What you need to do —
In the lines from the line with "This screenshot has height=567, width=640." up to and including the line with "click(963, 77)", swap "microphone icon" for "mic button" and give those lines back with nothing else changed.

*** Information shown

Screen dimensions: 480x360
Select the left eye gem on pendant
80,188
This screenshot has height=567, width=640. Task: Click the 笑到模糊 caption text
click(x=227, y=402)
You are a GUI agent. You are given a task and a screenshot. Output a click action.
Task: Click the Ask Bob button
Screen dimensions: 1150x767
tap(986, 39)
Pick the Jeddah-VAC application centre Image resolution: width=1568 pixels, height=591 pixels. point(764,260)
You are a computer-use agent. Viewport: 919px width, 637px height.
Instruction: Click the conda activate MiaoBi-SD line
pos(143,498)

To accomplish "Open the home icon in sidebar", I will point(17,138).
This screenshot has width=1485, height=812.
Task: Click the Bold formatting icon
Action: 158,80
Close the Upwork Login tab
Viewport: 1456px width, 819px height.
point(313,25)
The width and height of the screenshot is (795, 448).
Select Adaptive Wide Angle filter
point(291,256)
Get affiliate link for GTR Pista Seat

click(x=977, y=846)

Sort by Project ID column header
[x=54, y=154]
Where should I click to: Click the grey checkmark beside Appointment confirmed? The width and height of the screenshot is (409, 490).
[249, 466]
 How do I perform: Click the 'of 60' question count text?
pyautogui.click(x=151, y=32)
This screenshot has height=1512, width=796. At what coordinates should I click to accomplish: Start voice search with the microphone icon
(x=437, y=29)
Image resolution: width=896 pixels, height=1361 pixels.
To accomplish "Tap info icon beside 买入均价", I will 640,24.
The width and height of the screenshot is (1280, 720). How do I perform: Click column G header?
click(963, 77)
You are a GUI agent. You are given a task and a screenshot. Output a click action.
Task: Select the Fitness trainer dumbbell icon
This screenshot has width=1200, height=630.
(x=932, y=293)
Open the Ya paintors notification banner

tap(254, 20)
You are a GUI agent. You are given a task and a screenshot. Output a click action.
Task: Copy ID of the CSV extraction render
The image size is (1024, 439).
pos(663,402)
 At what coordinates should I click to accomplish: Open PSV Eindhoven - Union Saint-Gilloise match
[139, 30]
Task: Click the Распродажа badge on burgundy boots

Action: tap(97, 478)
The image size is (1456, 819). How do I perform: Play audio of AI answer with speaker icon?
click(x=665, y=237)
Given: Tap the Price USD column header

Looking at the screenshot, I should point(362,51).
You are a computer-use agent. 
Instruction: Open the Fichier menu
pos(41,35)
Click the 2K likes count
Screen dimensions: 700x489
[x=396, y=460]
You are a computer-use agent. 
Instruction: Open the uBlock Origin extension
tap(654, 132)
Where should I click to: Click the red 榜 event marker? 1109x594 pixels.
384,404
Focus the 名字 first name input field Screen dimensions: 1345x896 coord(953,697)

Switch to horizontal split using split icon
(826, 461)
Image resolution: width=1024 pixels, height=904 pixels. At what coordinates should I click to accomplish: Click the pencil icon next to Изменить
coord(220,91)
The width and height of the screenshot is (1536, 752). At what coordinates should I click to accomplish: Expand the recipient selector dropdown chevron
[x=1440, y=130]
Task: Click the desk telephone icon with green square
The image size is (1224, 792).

******

Solved problem —
This screenshot has height=567, width=640. Task: Click the 笑到模糊 caption text
click(x=227, y=402)
You are a GUI agent. You are given a task and a screenshot. Output a click action.
Task: Click the Ask Bob button
Screen dimensions: 1150x767
tap(986, 39)
Pick the Jeddah-VAC application centre Image resolution: width=1568 pixels, height=591 pixels. point(764,260)
You are a computer-use agent. Viewport: 919px width, 637px height.
Instruction: Click the conda activate MiaoBi-SD line
pos(143,498)

To accomplish "Open the home icon in sidebar", I will point(17,138).
This screenshot has width=1485, height=812.
Task: Click the Bold formatting icon
Action: 158,80
Close the Upwork Login tab
Viewport: 1456px width, 819px height.
point(313,25)
The width and height of the screenshot is (795, 448).
Select Adaptive Wide Angle filter
point(291,256)
Get affiliate link for GTR Pista Seat

click(x=977, y=846)

Sort by Project ID column header
[x=54, y=154]
Where should I click to: Click the grey checkmark beside Appointment confirmed? The width and height of the screenshot is (409, 490).
[249, 466]
 How do I perform: Click the 'of 60' question count text?
pyautogui.click(x=151, y=32)
This screenshot has height=1512, width=796. At what coordinates should I click to accomplish: Start voice search with the mic button
(x=437, y=29)
Image resolution: width=896 pixels, height=1361 pixels.
To accomplish "Tap info icon beside 买入均价", I will 640,24.
The width and height of the screenshot is (1280, 720). How do I perform: Click column G header?
click(963, 77)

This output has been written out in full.